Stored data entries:

[Start of Attachment]

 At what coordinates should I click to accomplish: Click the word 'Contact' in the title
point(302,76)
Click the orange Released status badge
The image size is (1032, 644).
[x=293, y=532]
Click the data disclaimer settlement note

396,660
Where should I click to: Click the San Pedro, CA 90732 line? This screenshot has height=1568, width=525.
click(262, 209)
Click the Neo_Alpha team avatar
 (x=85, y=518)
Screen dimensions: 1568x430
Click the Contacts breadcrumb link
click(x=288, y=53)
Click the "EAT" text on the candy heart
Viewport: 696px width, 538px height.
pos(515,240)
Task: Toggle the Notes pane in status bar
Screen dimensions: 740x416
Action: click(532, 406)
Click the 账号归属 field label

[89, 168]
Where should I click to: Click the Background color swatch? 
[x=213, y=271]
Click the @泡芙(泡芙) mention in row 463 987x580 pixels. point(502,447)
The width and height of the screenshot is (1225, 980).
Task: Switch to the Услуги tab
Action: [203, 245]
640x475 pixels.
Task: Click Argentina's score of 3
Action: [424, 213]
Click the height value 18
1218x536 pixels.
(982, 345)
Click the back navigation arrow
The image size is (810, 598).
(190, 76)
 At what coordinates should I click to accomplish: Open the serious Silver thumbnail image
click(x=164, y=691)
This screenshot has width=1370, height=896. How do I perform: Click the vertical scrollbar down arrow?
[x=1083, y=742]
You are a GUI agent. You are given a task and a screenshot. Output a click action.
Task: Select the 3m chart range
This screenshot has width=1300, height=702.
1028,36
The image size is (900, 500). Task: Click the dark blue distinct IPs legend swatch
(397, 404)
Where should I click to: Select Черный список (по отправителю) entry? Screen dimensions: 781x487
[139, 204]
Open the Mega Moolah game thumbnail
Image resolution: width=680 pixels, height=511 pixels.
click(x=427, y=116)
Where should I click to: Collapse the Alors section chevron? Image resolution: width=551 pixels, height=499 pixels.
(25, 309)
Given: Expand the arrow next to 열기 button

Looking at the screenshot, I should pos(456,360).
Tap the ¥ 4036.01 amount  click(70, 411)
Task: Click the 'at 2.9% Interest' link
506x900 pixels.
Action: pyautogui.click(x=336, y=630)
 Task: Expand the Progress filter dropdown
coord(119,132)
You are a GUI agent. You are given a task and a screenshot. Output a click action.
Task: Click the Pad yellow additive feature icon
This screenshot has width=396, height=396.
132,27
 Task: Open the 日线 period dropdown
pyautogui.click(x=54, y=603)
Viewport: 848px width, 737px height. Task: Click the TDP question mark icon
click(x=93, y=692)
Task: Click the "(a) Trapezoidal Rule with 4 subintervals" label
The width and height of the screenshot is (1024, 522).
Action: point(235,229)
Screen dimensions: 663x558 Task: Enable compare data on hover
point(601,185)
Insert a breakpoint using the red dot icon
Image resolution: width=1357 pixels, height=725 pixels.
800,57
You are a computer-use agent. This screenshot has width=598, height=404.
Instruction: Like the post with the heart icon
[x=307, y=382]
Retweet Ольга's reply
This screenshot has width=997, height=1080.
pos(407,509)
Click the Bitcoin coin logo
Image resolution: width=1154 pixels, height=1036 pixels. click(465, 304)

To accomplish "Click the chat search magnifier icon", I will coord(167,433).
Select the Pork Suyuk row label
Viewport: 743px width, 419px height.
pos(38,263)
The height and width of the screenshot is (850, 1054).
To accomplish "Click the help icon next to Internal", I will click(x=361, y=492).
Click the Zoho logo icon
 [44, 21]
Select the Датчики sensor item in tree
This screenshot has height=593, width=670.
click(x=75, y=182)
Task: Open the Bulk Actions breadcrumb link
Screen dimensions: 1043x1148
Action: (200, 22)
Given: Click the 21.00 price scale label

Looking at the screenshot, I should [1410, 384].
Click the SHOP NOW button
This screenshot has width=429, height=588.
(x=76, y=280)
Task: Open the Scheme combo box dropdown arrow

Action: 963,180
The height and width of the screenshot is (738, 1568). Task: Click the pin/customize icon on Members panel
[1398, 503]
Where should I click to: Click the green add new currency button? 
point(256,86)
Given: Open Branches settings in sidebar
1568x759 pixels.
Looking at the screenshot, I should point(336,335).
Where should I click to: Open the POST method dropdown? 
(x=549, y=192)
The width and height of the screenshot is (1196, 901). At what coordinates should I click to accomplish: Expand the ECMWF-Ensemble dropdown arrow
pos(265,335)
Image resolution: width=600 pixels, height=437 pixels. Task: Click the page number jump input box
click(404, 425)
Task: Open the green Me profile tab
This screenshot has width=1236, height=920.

[End of Attachment]

• _INSTRUCTIONS FOR THE TASK_: Your task is to copy every line in the entries that holds the string "will".

• _RESPONSE TO THE TASK_:
To accomplish "Click the chat search magnifier icon", I will coord(167,433).
To accomplish "Click the help icon next to Internal", I will click(x=361, y=492).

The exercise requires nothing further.